#### [Extracted information]
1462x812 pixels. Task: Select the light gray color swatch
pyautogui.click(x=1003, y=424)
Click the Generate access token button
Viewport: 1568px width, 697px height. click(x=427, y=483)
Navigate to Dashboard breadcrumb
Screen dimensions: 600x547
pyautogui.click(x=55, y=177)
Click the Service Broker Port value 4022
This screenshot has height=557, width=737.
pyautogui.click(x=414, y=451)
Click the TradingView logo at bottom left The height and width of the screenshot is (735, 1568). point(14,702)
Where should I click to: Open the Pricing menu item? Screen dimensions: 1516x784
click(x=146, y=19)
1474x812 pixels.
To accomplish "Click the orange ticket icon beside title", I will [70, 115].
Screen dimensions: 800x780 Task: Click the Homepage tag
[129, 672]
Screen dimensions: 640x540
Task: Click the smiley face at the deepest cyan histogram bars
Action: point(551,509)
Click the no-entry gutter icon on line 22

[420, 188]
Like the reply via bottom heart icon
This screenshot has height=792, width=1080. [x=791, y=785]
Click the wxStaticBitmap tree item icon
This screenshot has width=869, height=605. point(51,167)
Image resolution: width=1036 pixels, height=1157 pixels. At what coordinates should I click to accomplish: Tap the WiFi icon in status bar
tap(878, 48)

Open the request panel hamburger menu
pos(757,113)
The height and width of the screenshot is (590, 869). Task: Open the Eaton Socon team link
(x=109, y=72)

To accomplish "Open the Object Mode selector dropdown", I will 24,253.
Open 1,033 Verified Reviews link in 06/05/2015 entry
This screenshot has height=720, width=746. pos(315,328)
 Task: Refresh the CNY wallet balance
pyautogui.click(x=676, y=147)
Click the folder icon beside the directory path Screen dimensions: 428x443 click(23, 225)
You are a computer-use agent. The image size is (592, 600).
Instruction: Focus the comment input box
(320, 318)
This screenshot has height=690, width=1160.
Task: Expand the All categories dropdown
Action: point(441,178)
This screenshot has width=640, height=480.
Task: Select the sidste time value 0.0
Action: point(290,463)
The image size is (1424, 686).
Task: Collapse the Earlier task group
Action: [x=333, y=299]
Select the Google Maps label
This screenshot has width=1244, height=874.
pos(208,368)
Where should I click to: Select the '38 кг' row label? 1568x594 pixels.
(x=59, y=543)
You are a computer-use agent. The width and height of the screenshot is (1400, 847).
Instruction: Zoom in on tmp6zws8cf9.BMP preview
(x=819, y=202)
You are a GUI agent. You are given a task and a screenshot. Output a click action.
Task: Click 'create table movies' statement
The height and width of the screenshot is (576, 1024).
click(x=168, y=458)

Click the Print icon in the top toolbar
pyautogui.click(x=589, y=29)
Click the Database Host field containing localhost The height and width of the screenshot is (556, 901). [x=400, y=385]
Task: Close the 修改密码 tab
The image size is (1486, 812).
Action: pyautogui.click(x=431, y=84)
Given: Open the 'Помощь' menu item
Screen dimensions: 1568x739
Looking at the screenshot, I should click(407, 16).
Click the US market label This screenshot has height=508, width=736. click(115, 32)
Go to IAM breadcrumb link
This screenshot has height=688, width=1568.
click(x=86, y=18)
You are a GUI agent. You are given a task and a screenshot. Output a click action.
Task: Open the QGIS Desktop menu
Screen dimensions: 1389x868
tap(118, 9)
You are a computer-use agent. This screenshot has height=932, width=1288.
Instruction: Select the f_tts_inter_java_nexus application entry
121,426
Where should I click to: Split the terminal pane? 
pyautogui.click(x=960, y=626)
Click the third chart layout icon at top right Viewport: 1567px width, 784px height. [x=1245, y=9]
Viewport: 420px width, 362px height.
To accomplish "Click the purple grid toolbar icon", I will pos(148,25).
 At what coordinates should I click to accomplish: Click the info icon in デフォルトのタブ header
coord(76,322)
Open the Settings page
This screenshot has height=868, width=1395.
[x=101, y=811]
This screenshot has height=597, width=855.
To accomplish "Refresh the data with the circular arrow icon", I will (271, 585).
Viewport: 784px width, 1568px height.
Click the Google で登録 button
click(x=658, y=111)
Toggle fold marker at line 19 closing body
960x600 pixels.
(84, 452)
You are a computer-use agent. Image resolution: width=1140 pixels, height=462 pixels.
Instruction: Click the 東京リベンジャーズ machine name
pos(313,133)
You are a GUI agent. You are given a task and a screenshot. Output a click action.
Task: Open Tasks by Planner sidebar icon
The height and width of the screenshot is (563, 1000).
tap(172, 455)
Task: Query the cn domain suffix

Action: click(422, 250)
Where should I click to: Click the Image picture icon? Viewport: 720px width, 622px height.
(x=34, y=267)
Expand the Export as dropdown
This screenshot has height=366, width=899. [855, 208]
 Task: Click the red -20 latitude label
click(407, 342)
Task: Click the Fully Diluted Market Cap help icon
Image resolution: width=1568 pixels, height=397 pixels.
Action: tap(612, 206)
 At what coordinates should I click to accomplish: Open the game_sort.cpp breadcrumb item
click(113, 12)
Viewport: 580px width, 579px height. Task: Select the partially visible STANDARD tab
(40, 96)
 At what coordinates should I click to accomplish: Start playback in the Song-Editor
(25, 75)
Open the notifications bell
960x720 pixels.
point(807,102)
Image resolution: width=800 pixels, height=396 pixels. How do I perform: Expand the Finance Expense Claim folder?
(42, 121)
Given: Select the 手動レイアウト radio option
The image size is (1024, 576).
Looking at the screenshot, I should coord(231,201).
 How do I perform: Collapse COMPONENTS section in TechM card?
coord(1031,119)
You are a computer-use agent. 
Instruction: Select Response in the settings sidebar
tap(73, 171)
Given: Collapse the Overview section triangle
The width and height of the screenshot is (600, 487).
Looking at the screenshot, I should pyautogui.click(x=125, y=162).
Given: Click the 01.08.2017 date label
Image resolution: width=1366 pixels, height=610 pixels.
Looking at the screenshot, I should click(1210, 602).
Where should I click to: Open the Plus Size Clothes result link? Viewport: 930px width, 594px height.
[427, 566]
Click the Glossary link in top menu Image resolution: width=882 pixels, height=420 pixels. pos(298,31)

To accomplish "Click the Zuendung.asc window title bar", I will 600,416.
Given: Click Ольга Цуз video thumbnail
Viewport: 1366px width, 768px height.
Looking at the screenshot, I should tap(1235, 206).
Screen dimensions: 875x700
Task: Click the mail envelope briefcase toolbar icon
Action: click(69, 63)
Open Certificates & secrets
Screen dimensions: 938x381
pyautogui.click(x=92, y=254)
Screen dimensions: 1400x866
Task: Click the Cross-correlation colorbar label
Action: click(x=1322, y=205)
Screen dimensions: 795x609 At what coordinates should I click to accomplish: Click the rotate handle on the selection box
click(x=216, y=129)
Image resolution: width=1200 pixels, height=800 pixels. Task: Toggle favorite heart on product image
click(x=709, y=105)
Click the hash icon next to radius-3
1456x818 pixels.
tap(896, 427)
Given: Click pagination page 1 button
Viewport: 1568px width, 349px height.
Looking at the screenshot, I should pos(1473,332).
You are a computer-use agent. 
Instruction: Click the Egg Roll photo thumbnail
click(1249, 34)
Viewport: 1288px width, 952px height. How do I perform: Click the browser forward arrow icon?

#### [Task details]
Output verbatim the part of the records that opens with the line containing "Screen dimensions: 800x780" and closes with the line containing "pos(208,368)", including both of those lines.

#### [Exercise answer]
Screen dimensions: 800x780 Task: Click the Homepage tag
[129, 672]
Screen dimensions: 640x540
Task: Click the smiley face at the deepest cyan histogram bars
Action: point(551,509)
Click the no-entry gutter icon on line 22

[420, 188]
Like the reply via bottom heart icon
This screenshot has height=792, width=1080. [x=791, y=785]
Click the wxStaticBitmap tree item icon
This screenshot has width=869, height=605. point(51,167)
Image resolution: width=1036 pixels, height=1157 pixels. At what coordinates should I click to accomplish: Tap the WiFi icon in status bar
tap(878, 48)

Open the request panel hamburger menu
pos(757,113)
The height and width of the screenshot is (590, 869). Task: Open the Eaton Socon team link
(x=109, y=72)

To accomplish "Open the Object Mode selector dropdown", I will 24,253.
Open 1,033 Verified Reviews link in 06/05/2015 entry
This screenshot has height=720, width=746. pos(315,328)
 Task: Refresh the CNY wallet balance
pyautogui.click(x=676, y=147)
Click the folder icon beside the directory path Screen dimensions: 428x443 click(23, 225)
You are a computer-use agent. The image size is (592, 600).
Instruction: Focus the comment input box
(320, 318)
This screenshot has height=690, width=1160.
Task: Expand the All categories dropdown
Action: point(441,178)
This screenshot has width=640, height=480.
Task: Select the sidste time value 0.0
Action: point(290,463)
The image size is (1424, 686).
Task: Collapse the Earlier task group
Action: [x=333, y=299]
Select the Google Maps label
This screenshot has width=1244, height=874.
pos(208,368)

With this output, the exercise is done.